This NSF award provides funding for a project to study certain questions in dynamical systems in symplectic geometry. These dynamical systems are mathematical models for physical processes such as the motion of the planets in the solar system. One basic goal is to understand periodic orbits; these correspond to repeating behavior such as a single planet revolving around a star. In particular, for a given dynamical system, it is important to understand how many periodic orbits exist, and whether or not a random configuration is close to a periodic one. The principal investigator will also study related questions about the existence of symplectic embeddings; these are mathematical transformations that can be used to relate different dynamical systems to each other.In order to study these kinds of dynamical questions, mathematical tools will be developed in the theory of embedded contact homology (ECH) of three-manifolds, and other kinds of contact homology in higher dimensions. The foundations of ECH will be extended to the case of Morse-Bott contact forms.

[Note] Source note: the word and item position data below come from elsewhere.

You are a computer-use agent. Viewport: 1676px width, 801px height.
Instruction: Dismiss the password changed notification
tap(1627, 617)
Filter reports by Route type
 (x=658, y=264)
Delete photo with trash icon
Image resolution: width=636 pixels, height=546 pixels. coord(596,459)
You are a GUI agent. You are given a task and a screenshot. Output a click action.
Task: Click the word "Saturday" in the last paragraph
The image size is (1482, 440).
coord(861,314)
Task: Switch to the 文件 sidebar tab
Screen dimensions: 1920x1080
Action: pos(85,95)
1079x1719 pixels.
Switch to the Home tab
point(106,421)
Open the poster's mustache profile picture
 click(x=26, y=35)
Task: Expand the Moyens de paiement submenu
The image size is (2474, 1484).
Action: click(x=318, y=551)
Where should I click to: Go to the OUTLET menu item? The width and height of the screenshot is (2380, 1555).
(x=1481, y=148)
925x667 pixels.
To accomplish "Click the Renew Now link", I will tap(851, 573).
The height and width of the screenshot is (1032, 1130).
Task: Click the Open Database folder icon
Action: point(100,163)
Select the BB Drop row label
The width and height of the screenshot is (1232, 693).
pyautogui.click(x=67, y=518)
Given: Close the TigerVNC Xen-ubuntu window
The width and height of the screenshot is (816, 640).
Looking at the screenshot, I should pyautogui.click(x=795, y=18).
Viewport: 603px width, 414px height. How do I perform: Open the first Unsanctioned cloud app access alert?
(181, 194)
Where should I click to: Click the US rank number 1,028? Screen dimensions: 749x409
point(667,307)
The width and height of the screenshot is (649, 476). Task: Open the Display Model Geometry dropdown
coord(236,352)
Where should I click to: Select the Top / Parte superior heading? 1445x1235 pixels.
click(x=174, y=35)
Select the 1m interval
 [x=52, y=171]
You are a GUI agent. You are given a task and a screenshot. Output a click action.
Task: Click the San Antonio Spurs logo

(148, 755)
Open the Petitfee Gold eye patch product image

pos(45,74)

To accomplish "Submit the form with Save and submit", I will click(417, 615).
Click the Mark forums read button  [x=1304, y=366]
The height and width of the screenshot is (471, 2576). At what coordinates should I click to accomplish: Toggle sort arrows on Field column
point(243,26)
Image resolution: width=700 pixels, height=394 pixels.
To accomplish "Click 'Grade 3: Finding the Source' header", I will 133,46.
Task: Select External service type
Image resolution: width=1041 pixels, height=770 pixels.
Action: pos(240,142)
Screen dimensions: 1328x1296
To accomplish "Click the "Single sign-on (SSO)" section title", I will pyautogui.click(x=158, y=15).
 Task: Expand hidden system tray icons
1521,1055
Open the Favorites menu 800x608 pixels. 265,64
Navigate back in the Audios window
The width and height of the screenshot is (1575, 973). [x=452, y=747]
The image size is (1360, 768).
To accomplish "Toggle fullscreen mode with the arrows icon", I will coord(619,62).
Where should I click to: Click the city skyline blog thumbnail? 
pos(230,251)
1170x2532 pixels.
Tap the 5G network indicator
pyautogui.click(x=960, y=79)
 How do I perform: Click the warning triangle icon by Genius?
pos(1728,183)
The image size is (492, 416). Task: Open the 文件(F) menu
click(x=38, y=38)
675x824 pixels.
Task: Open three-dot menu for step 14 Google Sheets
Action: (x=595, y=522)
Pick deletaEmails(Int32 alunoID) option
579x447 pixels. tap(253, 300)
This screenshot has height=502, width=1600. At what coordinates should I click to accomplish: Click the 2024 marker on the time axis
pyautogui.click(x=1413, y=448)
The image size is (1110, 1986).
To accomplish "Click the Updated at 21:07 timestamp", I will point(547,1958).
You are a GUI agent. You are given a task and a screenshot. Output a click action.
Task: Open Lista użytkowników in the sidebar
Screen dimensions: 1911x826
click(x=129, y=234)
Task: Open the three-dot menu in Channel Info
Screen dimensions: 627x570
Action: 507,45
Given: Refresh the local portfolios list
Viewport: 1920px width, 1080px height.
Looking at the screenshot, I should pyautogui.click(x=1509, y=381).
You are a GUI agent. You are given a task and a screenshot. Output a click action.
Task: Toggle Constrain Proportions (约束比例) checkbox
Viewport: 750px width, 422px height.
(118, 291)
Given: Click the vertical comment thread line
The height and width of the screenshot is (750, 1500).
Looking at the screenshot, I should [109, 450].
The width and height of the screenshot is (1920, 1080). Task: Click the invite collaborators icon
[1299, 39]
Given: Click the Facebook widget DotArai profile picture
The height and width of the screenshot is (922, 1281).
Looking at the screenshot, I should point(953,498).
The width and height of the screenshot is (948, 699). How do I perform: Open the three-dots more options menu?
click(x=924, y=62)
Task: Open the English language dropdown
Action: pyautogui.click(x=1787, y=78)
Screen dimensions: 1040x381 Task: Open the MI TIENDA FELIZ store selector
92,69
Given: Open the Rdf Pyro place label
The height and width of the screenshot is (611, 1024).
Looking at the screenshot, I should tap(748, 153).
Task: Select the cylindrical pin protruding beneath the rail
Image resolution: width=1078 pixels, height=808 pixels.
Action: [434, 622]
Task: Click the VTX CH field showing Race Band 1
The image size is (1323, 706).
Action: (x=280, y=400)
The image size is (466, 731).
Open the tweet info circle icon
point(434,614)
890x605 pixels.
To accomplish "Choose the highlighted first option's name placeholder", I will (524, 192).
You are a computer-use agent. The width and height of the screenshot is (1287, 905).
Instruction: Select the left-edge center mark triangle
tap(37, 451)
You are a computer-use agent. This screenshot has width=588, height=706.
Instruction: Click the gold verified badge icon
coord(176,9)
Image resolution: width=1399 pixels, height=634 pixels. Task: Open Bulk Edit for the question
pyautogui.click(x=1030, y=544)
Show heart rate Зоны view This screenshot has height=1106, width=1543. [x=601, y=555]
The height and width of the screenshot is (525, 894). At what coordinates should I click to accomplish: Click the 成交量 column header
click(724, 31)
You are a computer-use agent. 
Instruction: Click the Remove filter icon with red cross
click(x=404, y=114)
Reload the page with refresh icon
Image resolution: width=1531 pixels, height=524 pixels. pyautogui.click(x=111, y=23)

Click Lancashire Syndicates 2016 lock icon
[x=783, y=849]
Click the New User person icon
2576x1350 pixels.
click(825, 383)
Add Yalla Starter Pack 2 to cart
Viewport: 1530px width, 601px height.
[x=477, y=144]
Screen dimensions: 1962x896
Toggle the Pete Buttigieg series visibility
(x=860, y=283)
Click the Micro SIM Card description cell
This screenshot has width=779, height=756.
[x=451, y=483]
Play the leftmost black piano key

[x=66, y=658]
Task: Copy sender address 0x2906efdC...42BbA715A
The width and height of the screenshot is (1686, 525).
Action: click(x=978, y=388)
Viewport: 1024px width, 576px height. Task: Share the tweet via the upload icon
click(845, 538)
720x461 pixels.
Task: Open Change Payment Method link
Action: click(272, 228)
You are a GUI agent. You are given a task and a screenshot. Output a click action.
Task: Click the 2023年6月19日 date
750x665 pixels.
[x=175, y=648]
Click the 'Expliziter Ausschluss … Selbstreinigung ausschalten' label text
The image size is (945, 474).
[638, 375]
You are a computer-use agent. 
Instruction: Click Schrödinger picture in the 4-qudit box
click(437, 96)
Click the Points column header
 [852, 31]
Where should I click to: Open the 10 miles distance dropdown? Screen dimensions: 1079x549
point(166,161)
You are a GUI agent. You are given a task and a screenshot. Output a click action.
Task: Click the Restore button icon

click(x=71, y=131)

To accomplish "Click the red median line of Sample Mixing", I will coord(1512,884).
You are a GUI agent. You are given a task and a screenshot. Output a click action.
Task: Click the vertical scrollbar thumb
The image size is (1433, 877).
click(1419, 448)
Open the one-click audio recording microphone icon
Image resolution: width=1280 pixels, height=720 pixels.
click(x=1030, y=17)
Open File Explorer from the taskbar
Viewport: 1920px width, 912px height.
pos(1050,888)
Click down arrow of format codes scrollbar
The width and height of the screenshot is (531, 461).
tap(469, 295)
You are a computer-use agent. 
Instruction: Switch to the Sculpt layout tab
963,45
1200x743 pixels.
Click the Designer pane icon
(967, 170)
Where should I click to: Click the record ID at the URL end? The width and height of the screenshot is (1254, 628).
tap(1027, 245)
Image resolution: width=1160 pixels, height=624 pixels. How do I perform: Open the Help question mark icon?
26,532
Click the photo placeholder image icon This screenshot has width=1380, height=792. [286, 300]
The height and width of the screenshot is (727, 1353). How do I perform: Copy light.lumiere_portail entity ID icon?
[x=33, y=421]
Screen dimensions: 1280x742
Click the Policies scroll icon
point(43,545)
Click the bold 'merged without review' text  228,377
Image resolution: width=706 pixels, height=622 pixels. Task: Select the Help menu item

ECH of unit cotangent bundles will be studied and related to string topology. Spectral invariants in periodic Floer homology (a variant of ECH) will be developed and used to study whether or not generic area-preserving maps of surfaces have dense periodic orbits. Cobordism maps on ECH will be used to study Lagrangian embeddings in four-manifolds, and to investigate generalizations of the Arnold chord conjecture on the existence of Reeb trajectories with ends on a given Legendrian knot. Nonequivariant and equivariant contact homology will be studied in three and higher dimensions. Symplectic capacities arising from these different kinds of contact homologies will be compared. Combinatorial Reeb dynamics on polytopes will be developed and used to perform computer experiments to test Viterbo's conjecture and other related conjectures about Reeb dynamics.This award reflects NSF's statutory mission and has been deemed worthy of support through evaluation using the Foundation's intellectual merit and broader impacts review criteria.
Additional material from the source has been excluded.